=== TEXTO DE APOIO ===

Dissolução festiva organiza-se em espécie de quadros sucessivos, cada um com suas velocidades, suas materialidades cênicas, suas referências. A ideia de shitposting enunciada na sinopse traz consigo uma boa chave de compreensão para o trabalho. No que veio a se tornar uma manifestação cultural, contextos são excessivamente específicos ou absolutamente inexistentes na combinação de imagens e palavras. A partir da merdapostagem, o Teatro da Matilha opera uma metacolagem em suas composições; explosões que giram em torno de si próprias ou chafurdam nas infinitas referências evocadas.

=== DADOS ===

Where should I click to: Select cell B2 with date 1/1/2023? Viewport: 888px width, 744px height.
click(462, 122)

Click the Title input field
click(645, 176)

===
=== DADOS ===

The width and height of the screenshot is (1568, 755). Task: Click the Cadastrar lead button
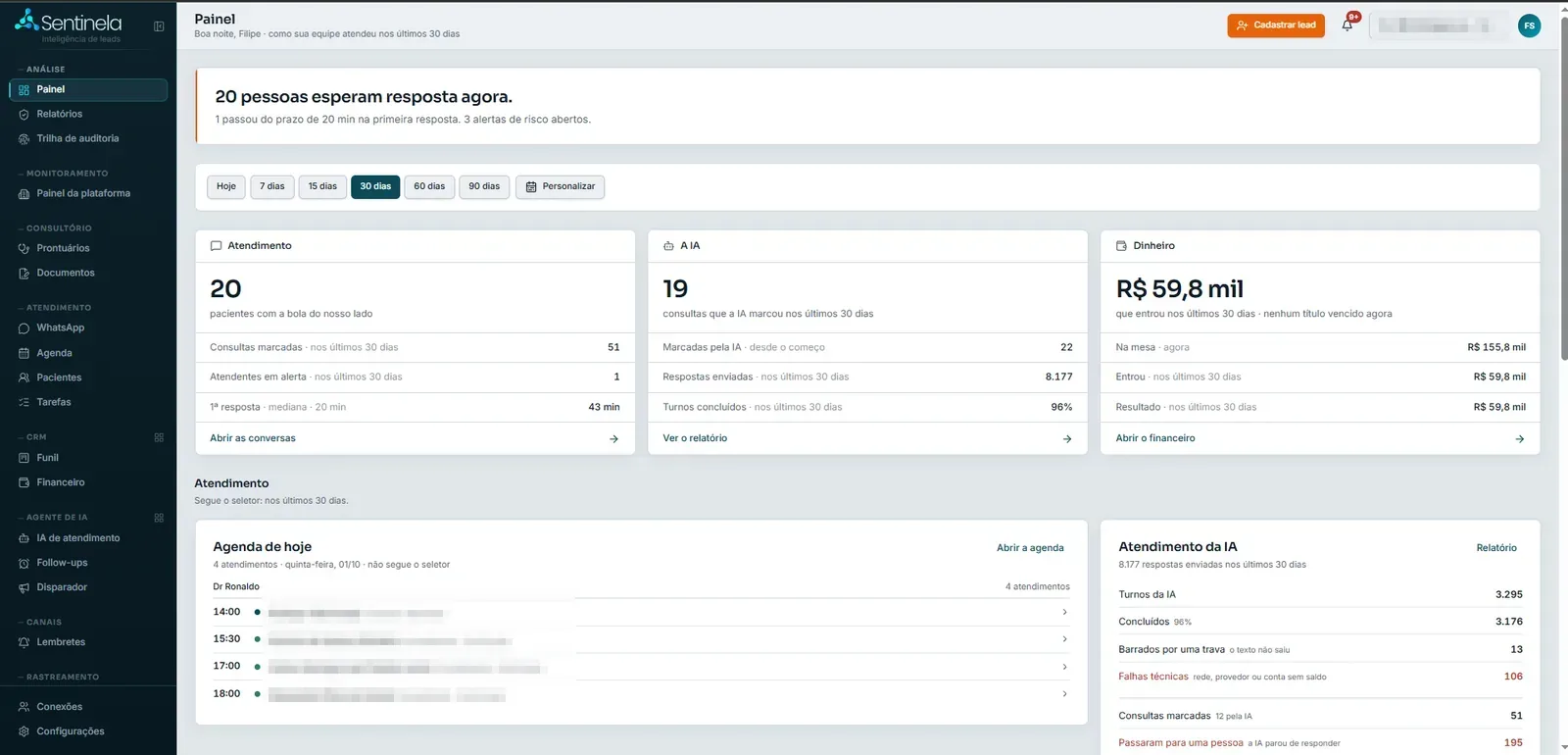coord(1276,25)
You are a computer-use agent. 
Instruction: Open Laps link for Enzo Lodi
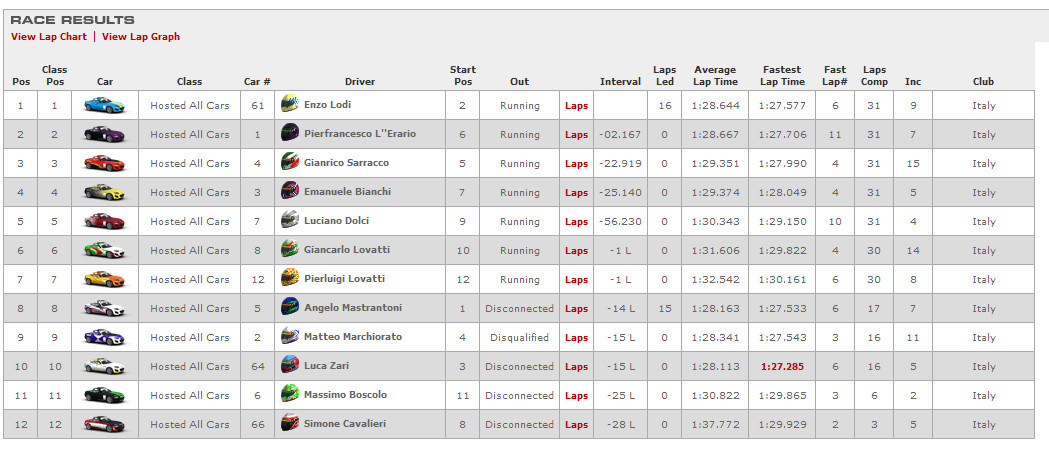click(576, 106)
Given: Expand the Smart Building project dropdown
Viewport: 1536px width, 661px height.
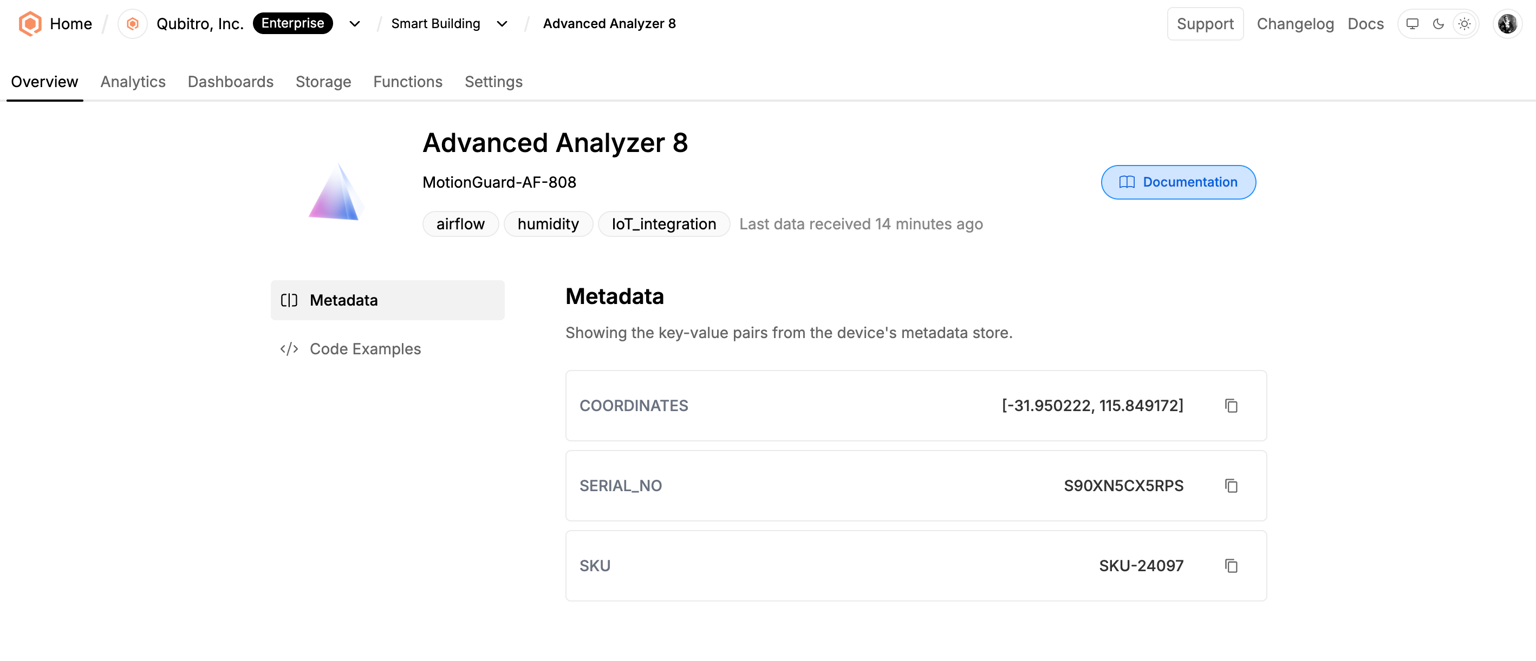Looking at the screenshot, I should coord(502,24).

===
=== DADOS ===

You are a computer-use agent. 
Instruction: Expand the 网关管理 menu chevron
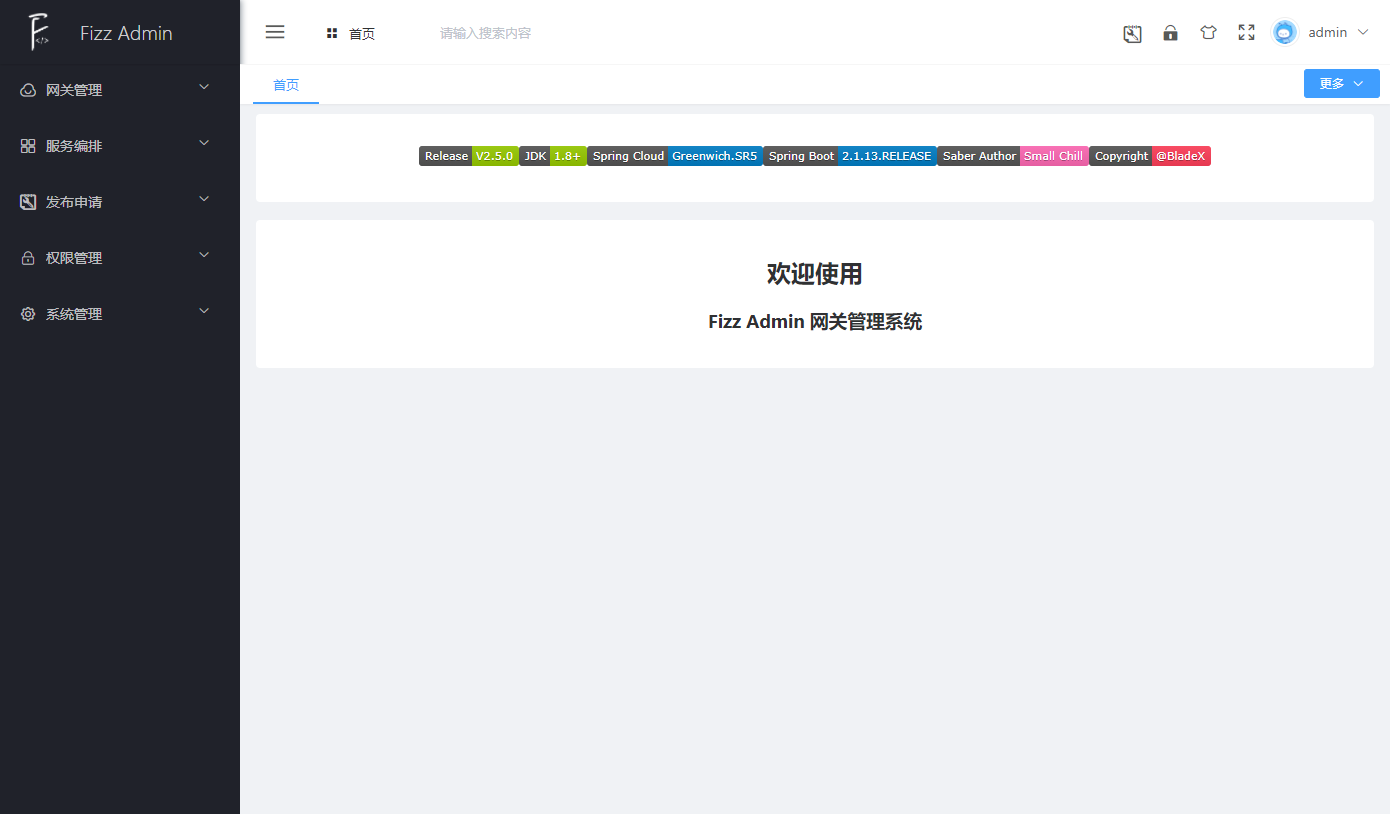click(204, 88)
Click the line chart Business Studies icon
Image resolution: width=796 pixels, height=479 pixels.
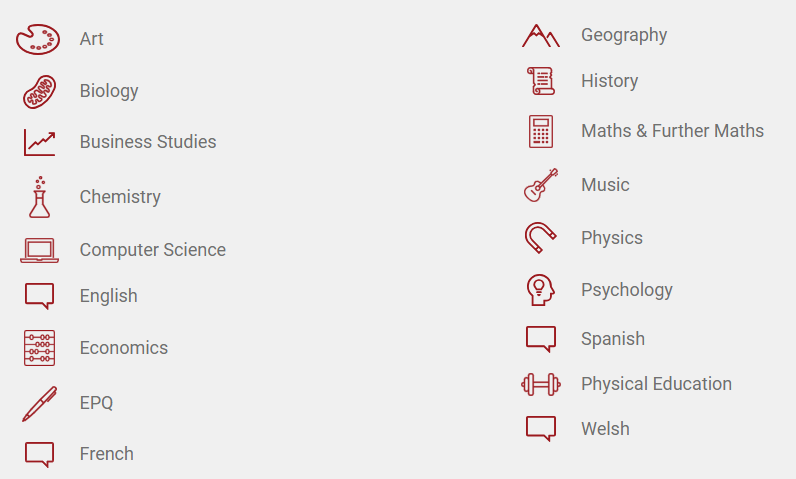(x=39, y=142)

===

Com base no texto sobre Dissolução festiva, explique por que a ideia de shitposting mencionada na sinopse ajuda a compreender o trabalho. Responda em uma a três frases.

#### RESOLUÇÃO
No shitposting, imagens e palavras se combinam em contextos excessivamente específicos ou absolutamente inexistentes. É a partir dessa merdapostagem que o Teatro da Matilha faz uma metacolagem em suas composições, com explosões que giram em torno de si próprias ou chafurdam nas infinitas referências evocadas.